--- The data Enclosed Below ---
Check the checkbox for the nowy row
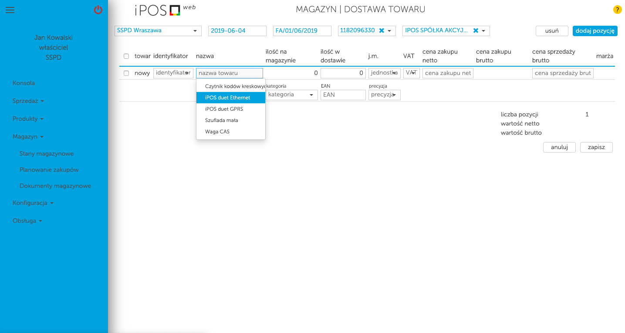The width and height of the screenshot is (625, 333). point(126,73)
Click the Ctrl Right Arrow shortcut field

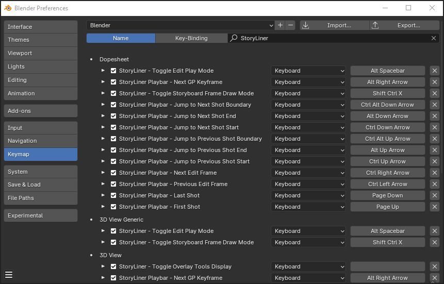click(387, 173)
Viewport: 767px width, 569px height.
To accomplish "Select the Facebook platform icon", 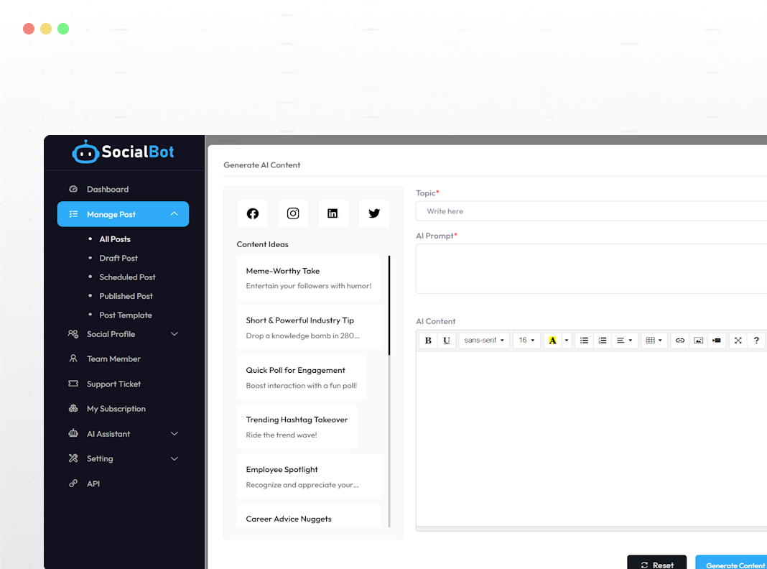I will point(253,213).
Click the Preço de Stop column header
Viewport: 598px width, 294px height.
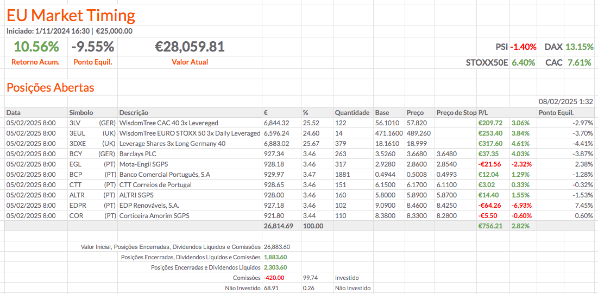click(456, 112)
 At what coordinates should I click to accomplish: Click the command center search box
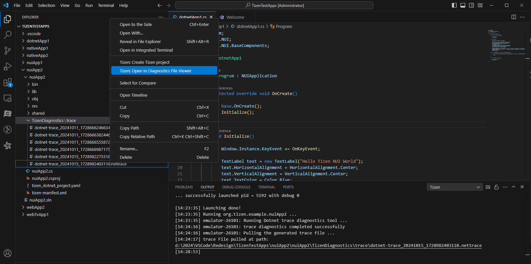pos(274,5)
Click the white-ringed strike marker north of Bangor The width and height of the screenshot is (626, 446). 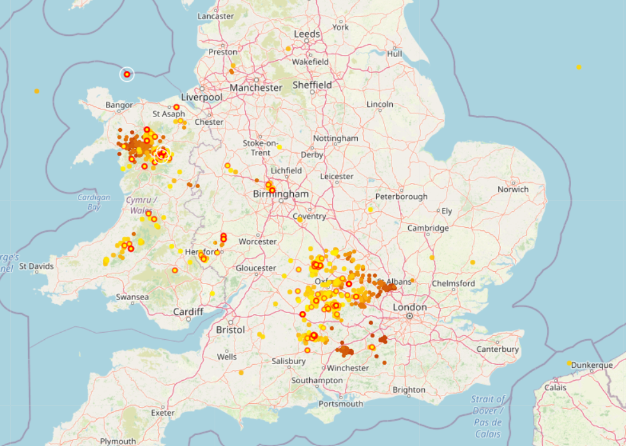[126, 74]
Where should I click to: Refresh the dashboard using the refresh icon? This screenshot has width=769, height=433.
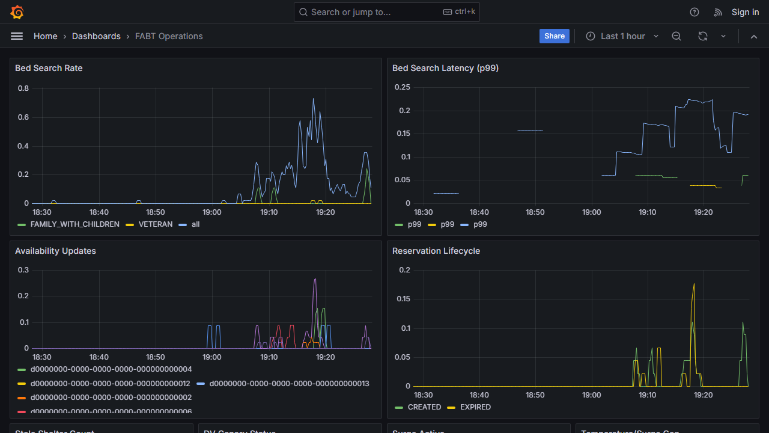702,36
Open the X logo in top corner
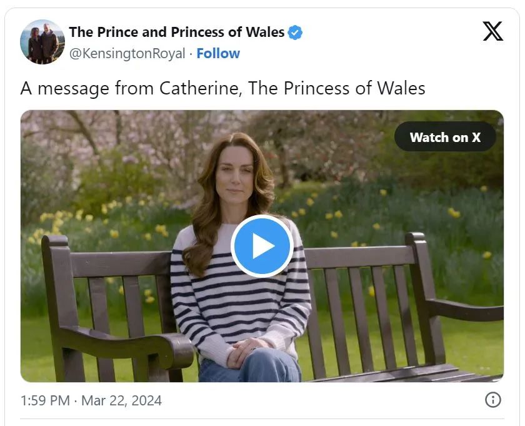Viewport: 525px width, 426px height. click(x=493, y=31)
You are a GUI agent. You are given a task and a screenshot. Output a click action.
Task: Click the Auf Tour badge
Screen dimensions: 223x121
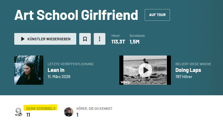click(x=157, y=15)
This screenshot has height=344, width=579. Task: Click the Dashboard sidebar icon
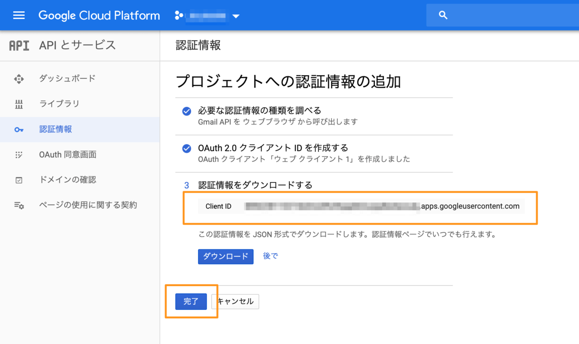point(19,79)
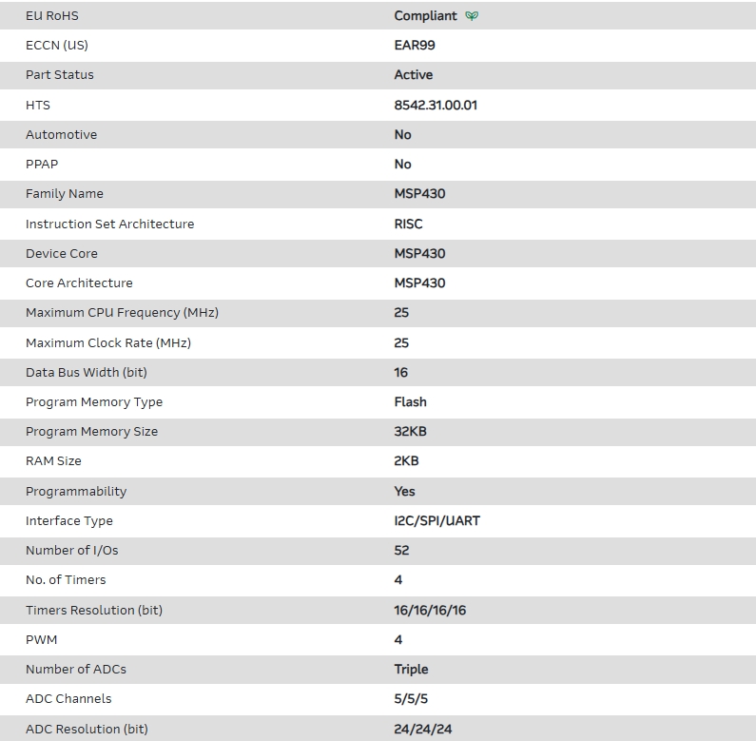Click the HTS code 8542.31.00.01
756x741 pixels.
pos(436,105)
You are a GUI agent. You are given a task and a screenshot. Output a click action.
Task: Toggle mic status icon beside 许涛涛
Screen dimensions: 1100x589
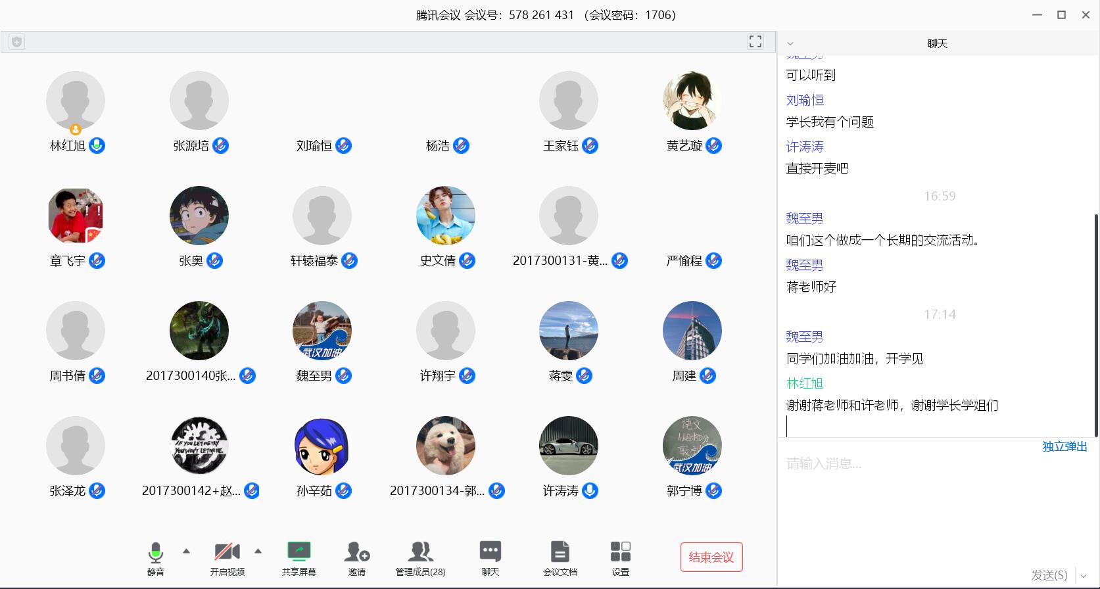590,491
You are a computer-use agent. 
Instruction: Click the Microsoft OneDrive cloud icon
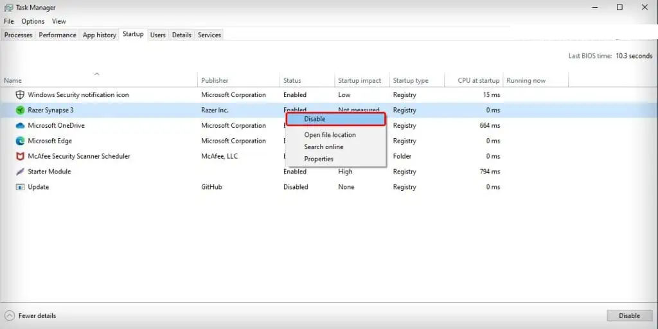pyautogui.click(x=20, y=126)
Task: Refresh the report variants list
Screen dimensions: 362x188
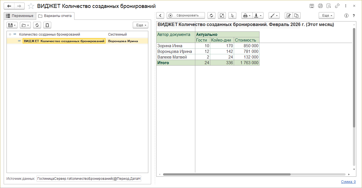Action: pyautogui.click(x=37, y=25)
--- End of Enclosed The data ---
» **What is being asked**:
Copy exactly the lines that run from the line containing "Instruction: Click the" to the end of the data, keeping both end lines and dropping every picture.

» **Task output**:
Instruction: Click the Microsoft OneDrive cloud icon
pyautogui.click(x=20, y=126)
Task: Refresh the report variants list
Screen dimensions: 362x188
Action: pyautogui.click(x=37, y=25)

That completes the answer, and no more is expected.